§ **Extracted text**

----

Memory in SDK	Holds running totals	Can forget after export
Prometheus wants	This one	Not this one
Delta-native backends want	—	This one (e.g. some cloud metric APIs)

Prometheus’ rate() computes the per-second increase of a counter by looking at the difference between samples and dividing by the time gap, correcting for resets (when the value drops, it assumes a process restart, not a negative rate). histogram_quantile() assumes the bucket counts are cumulative-since-start so it can compute the proportion of observations below a boundary. Feed it delta — where each scrape is just “what happened in this 15 s” — and the reset detection misfires on every export, the math goes nonsensical, and your p99 panel shows garbage that looks plausible enough to mislead. So for any Prometheus target, force cumulative on the SDK exporter:

# Prometheus is cumulative to its core. Never send it delta.
export OTEL_EXPORTER_OTLP_METRICS_TEMPORALITY_PREFERENCE=cumulative

The non-obvious part: even when you route through an OpenTelemetry Collector to Prometheus, the temporality is decided at the SDK, not the Collector — the Collector forwards what it receives. Both the Prometheus native OTLP receiver and the Collector prometheusremotewrite exporter want cumulative. Only set delta when your backend is a delta-native system that explicitly asks for it (some managed cloud metrics endpoints do), and then you are not talking to Prometheus.

Backend	Required temporality	Set on
Prometheus (OTLP receiver)	cumulative	SDK `OTEL_EXPORTER_OTLP_METRICS_TEMPORALITY_PREFERENCE`
Prometheus (remote-write via Collector)	cumulative	SDK (Collector forwards as-is)
Grafana Mimir / Thanos	cumulative	SDK
Delta-native cloud metrics API	delta	SDK (per that vendor’s guidance)

Turn on exemplar collection in the SDK

Two valves must both be open for an exemplar to exist: the exemplar filter must admit the measurement, and a sampled span must be active when you record. Set the filter explicitly so it survives SDK default changes:

# Only attach exemplars when a sampled span is in context.
export OTEL_METRICS_EXEMPLAR_FILTER=trace_based

The three filter values, and when each is right:

Filter value	Behaviour	When to use	Cost
`trace_based`	Candidate only if recorded in a sampled span	Production default — exemplars always point at a real trace	Minimal; bounded by sampling rate
`always_on`	Every measurement is a candidate	Debugging without tracing; you want some example even without a trace	Higher; most exemplars have no `trace_id`
`always_off`	No exemplars ever	When you have no trace store and never pivot	None

Stick with trace_based. The SDK then does the rest automatically: when record() runs and a sampled span is current, it captures the value, the timestamp, the attributes filtered to the instrument’s view, and the active trace_id/span_id. You never stamp trace IDs by hand. Your only obligation is to make a span active at record time. With auto-instrumentation (an HTTP/gRPC server span wrapping the handler), that is already the case. Here is an explicit Python example so the linkage is unambiguous — the record() sits inside the span:

from opentelemetry import metrics, trace
from opentelemetry.sdk.metrics import MeterProvider
from opentelemetry.sdk.metrics.export import PeriodicExportingMetricReader
from opentelemetry.exporter.otlp.proto.grpc.metric_exporter import OTLPMetricExporter

reader = PeriodicExportingMetricReader(
    OTLPMetricExporter(endpoint="http://otel-collector:4317", insecure=True),
    export_interval_millis=15000,
)

----

§ **Required work**
[A] According to the OpenTelemetry metrics text, when metrics go through a Collector to Prometheus, where is temporality decided?
[B] Return the passage of the OpenTelemetry metrics text from "The non-obvious part: even" to "that vendor’s guidance)", copied word for word.
[C] Write the next part of the OpenTelemetry metrics text, picking up right after its last line.

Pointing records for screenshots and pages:
----

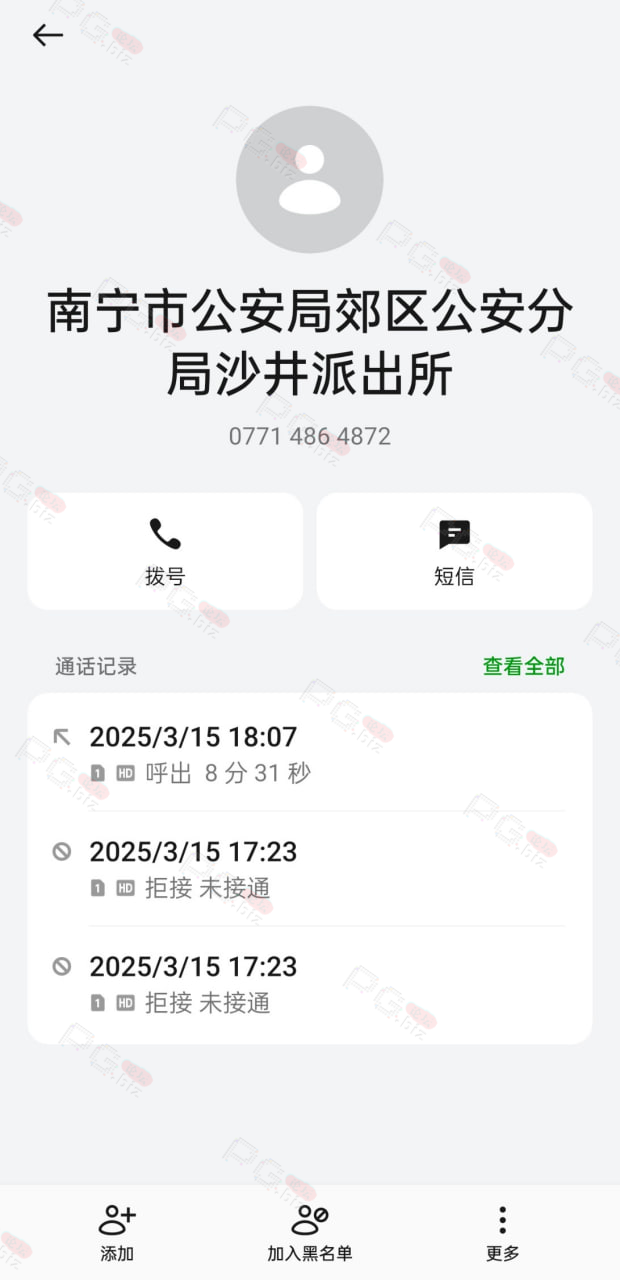Open the 更多 menu
Viewport: 620px width, 1280px height.
pos(502,1233)
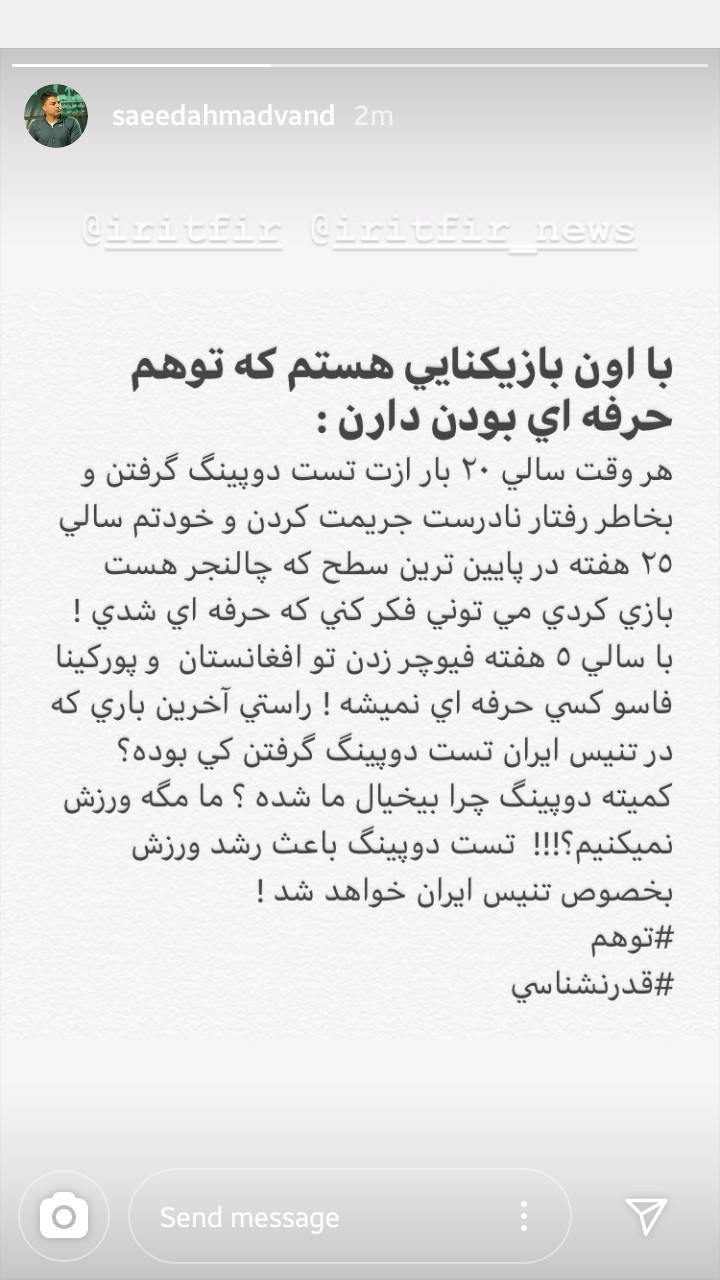Open the @iritfir_news mention
Screen dimensions: 720x1280
click(472, 231)
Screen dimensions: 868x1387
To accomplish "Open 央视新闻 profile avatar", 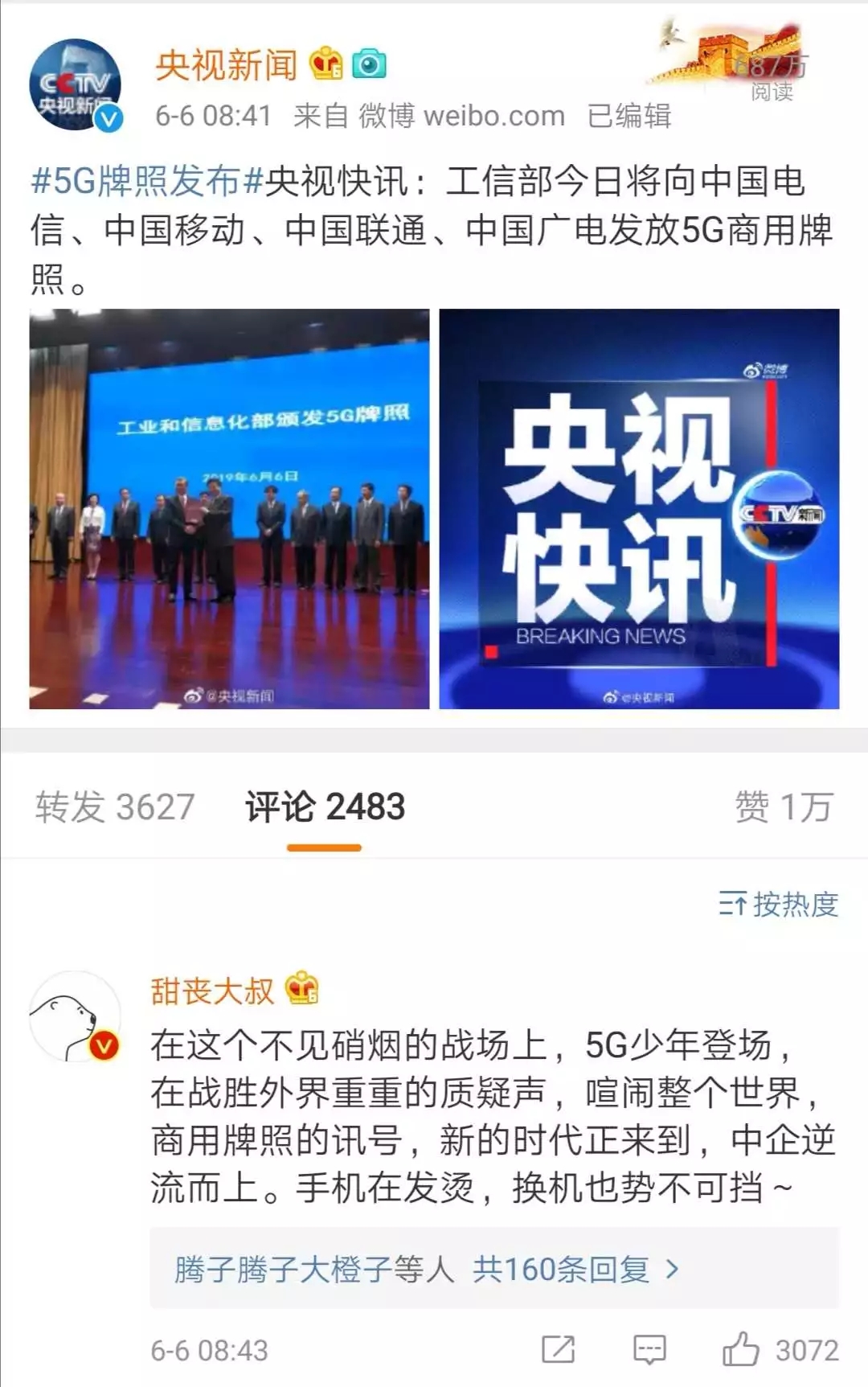I will (75, 84).
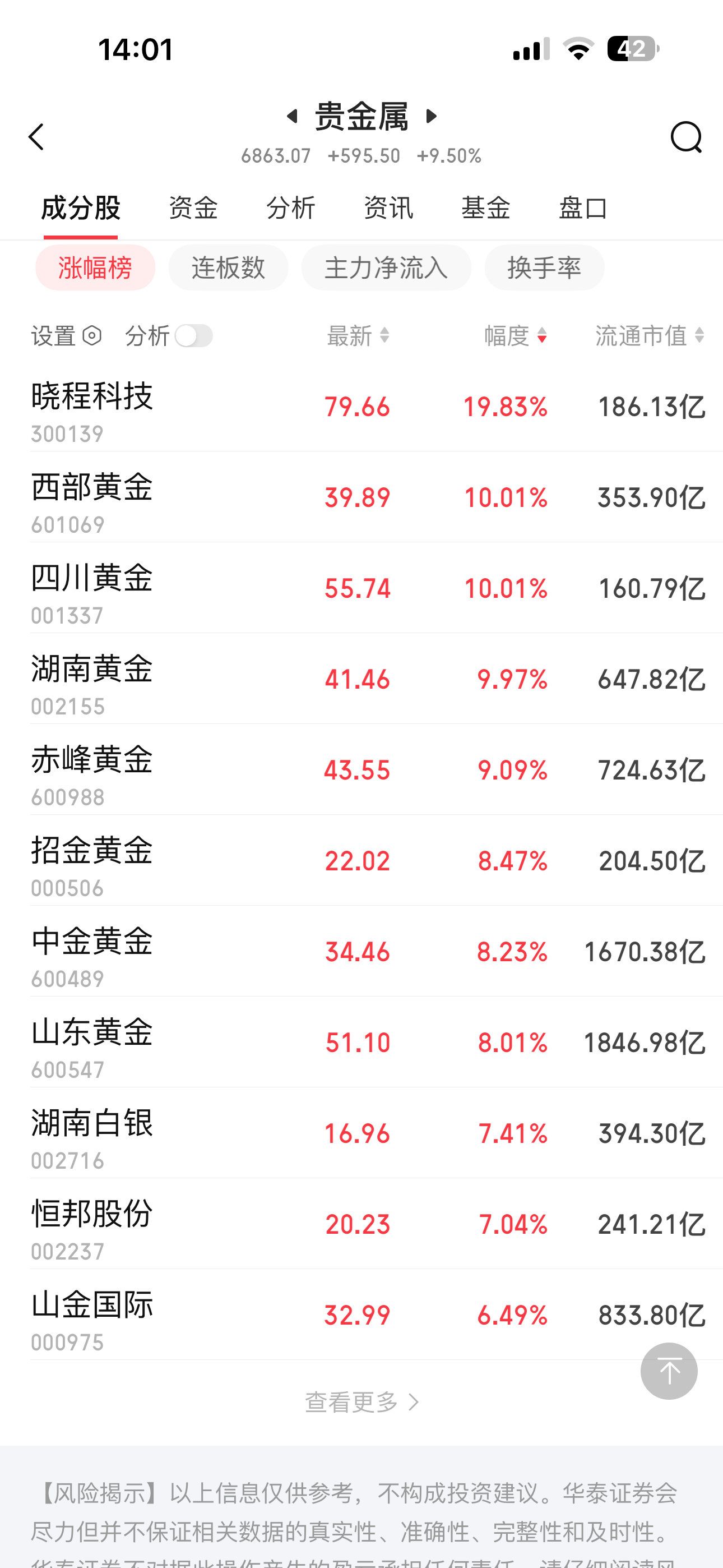Switch to the 盘口 tab

point(582,208)

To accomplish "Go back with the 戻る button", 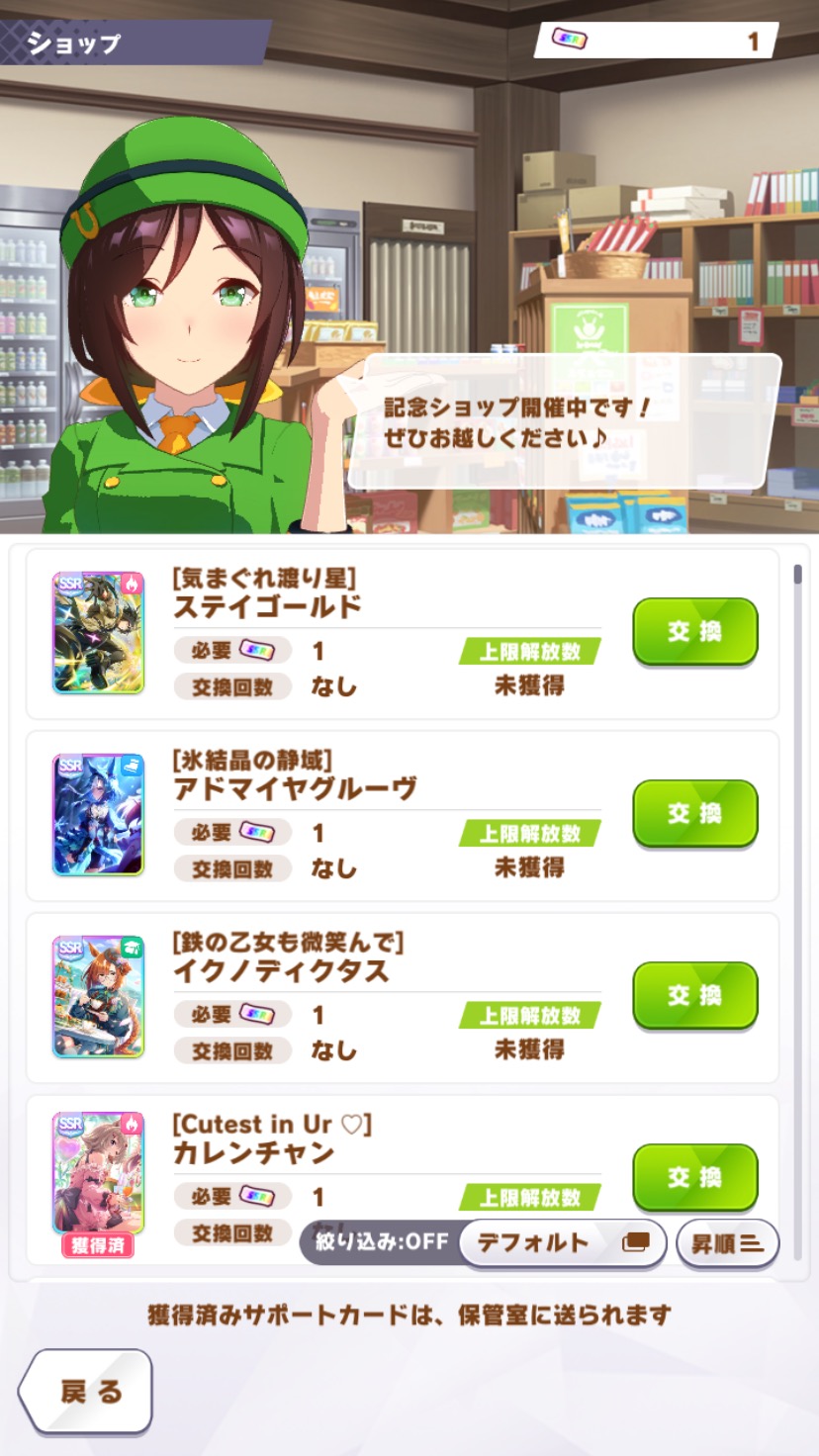I will (x=86, y=1391).

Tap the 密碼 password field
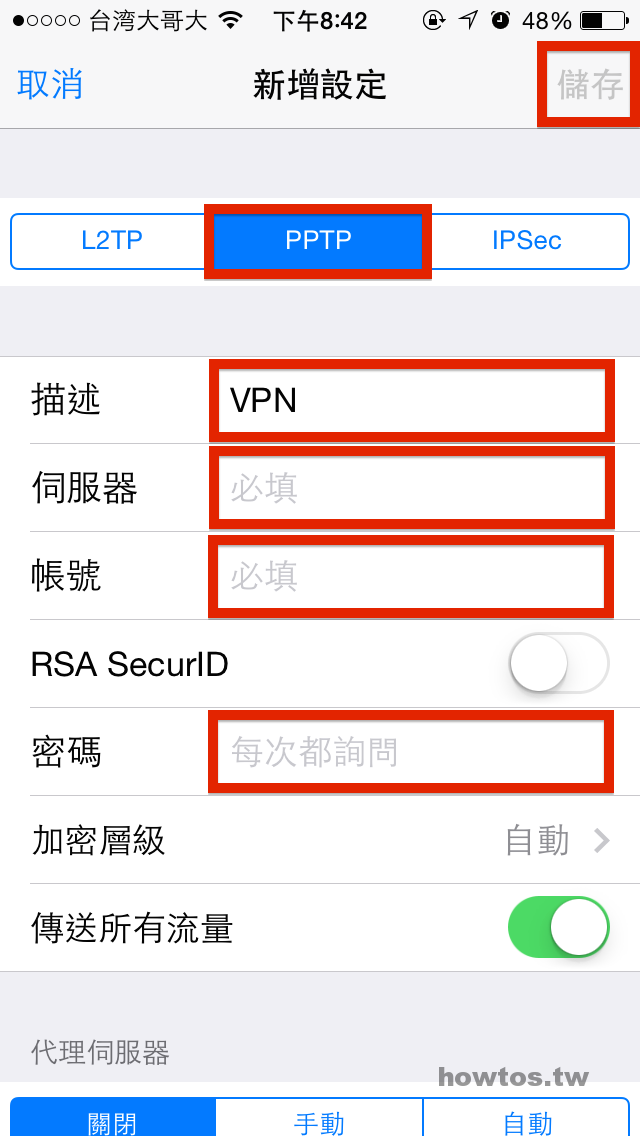[412, 753]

----

§ **Task results**
[A] At the SDK, not the Collector, because the Collector forwards what it receives.

[B]
The non-obvious part: even when you route through an OpenTelemetry Collector to Prometheus, the temporality is decided at the SDK, not the Collector — the Collector forwards what it receives. Both the Prometheus native OTLP receiver and the Collector prometheusremotewrite exporter want cumulative. Only set delta when your backend is a delta-native system that explicitly asks for it (some managed cloud metrics endpoints do), and then you are not talking to Prometheus.

Backend	Required temporality	Set on
Prometheus (OTLP receiver)	cumulative	SDK `OTEL_EXPORTER_OTLP_METRICS_TEMPORALITY_PREFERENCE`
Prometheus (remote-write via Collector)	cumulative	SDK (Collector forwards as-is)
Grafana Mimir / Thanos	cumulative	SDK
Delta-native cloud metrics API	delta	SDK (per that vendor’s guidance)

[C]
metrics.set_meter_provider(MeterProvider(metric_readers=[reader]))

meter = metrics.get_meter("checkout")
latency = meter.create_histogram(
    name="http.server.request.duration",
    unit="s",
    description="HTTP server request duration",
)
tracer = trace.get_tracer("checkout")

def handle(route, status, elapsed_seconds):
    with tracer.start_as_current_span("checkout"):
        # A sampled span is active here, so this record() emits an exemplar
        # carrying the active trace_id/span_id automatically.
        latency.record(elapsed_seconds, {"http.route": route, "http.response.status_code": status})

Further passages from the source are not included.